As it stands, the code works with a single Markdown whose UUID is given at the top. It’s a trivial exercise to transform the script so that handles a set of selected records. Note that it will bail out if either the record passed in is not a Markdown document or it doesn’t contain a TOC directive. That seemed reasonable to me, since an MD without a TOC shouldn’t be converted to a PDF with a TOC.

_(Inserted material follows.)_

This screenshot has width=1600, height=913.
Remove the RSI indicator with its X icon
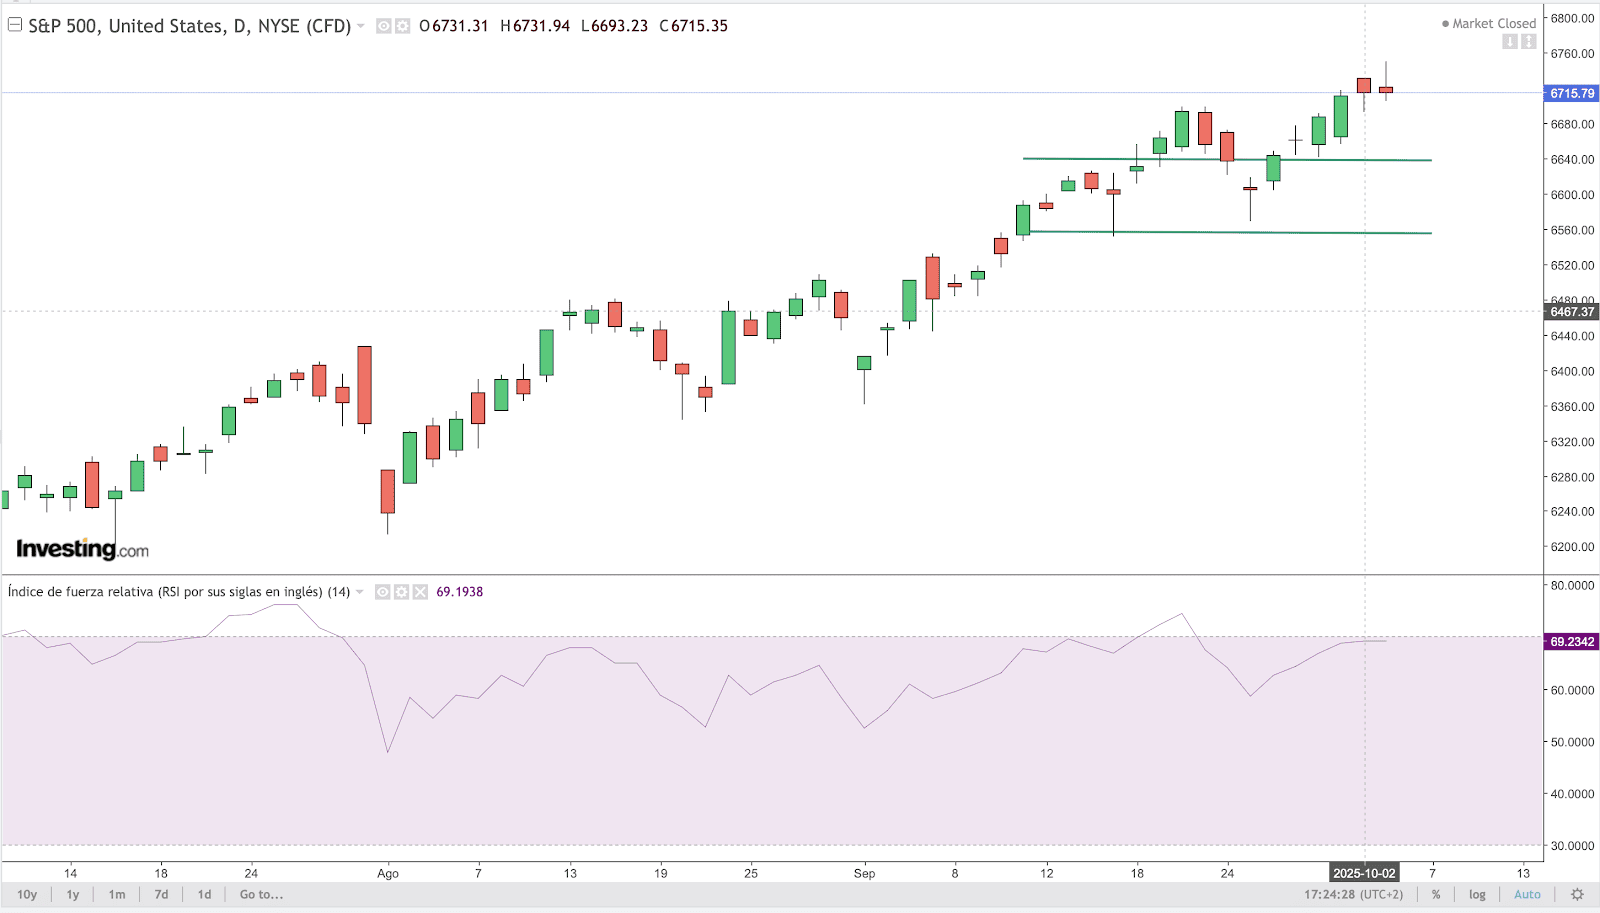click(x=419, y=591)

Note The script is not thoroughly tested, lacking suitable Markdown documents. I ran it on the source for the “CSS in Markdown” series, and it worked ok there. Also, the TOC does not appear in the PDF document itself. It’s accessible as “Table of contents” in DT, Preview and PDFpen. Acrobat Reader shows it in its “Bookmark” section. The code is heavily commented (for my standards), and there’s an explanation of the approach available elsewhere.

Room for improvement

It would, of course, be nice if a PDF containing a visible TOC (which is the default when converting from MD) would allow for the TOC entries to be clickable and leading to the appropriate place in the document. I’ll see if I can figure that out.

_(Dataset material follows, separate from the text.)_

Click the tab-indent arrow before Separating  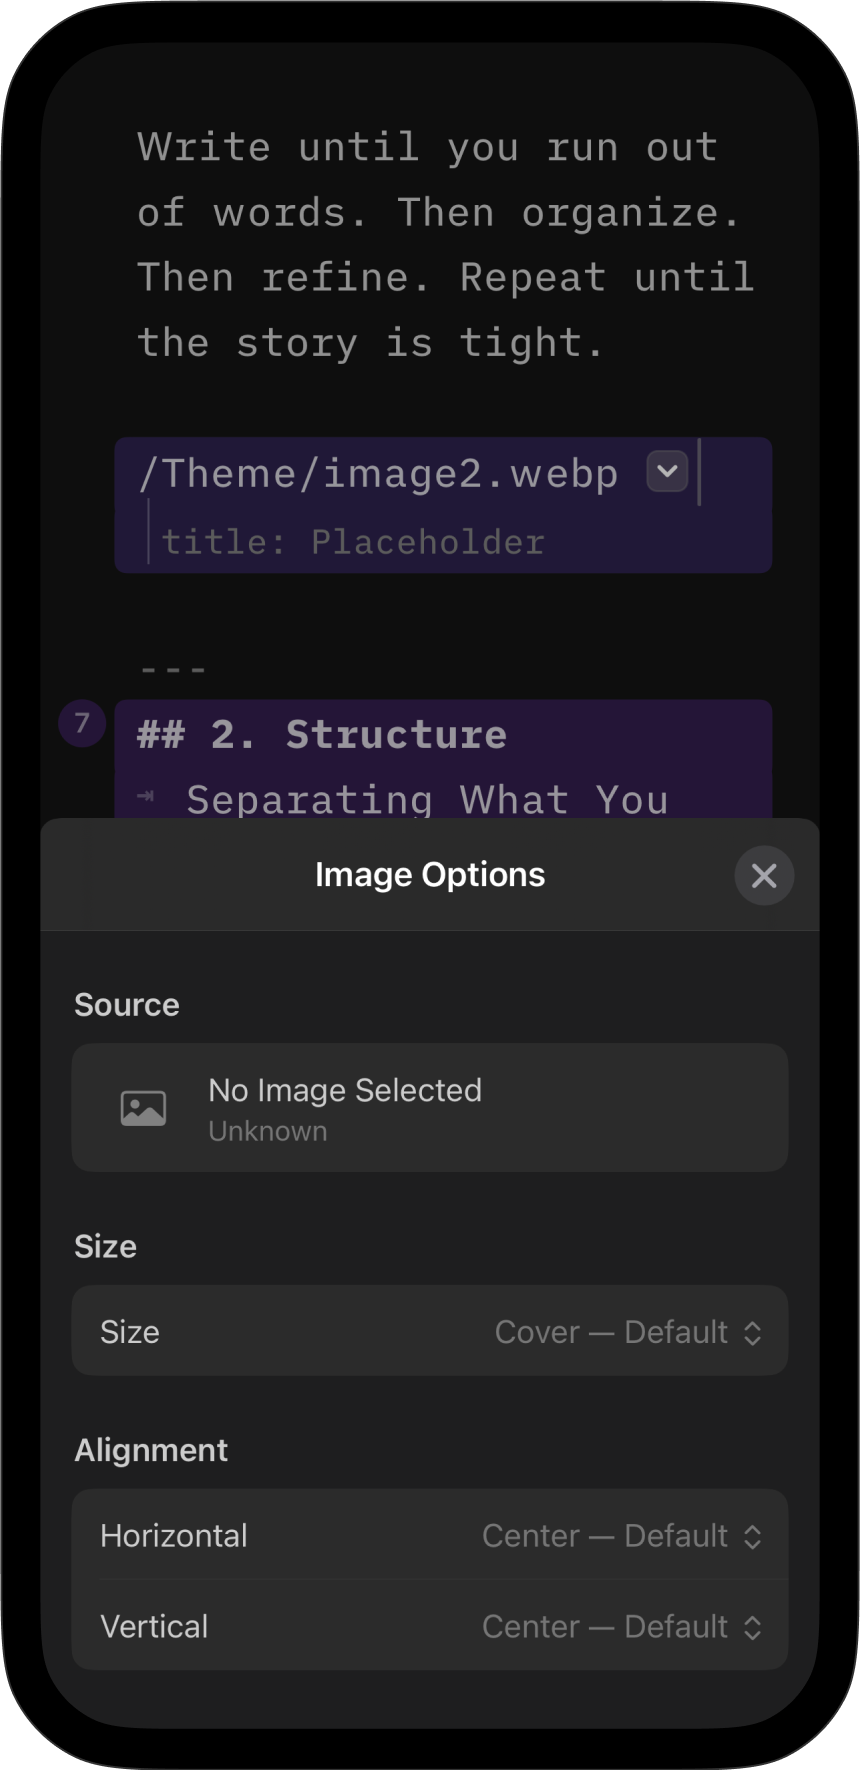[146, 797]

cgrunenberg · February 22, 2023, 7:19am

This is planned for future releases but things can actually get quite complicated as soon as a document uses the same headline multiple times or when the headline appears many times in the text too. Just have a look at the readme of the Dropbox SDK for such an example

Amontillado · March 17, 2024, 3:28pm

I needed - er, wanted - a way to navigate a PDF that didn’t have a TOC. It’s not exactly the same thing, obviously, but a bullet list of PDF page links in the attachment file for the PDF worked for what I needed.

Attachment files - meta-metadata. Very cool things.

BLUEFROG · March 17, 2024, 3:31pm

Annotation files?

Amontillado · March 17, 2024, 3:34pm

Yes, quite so. I typed in haste. I do that. Often.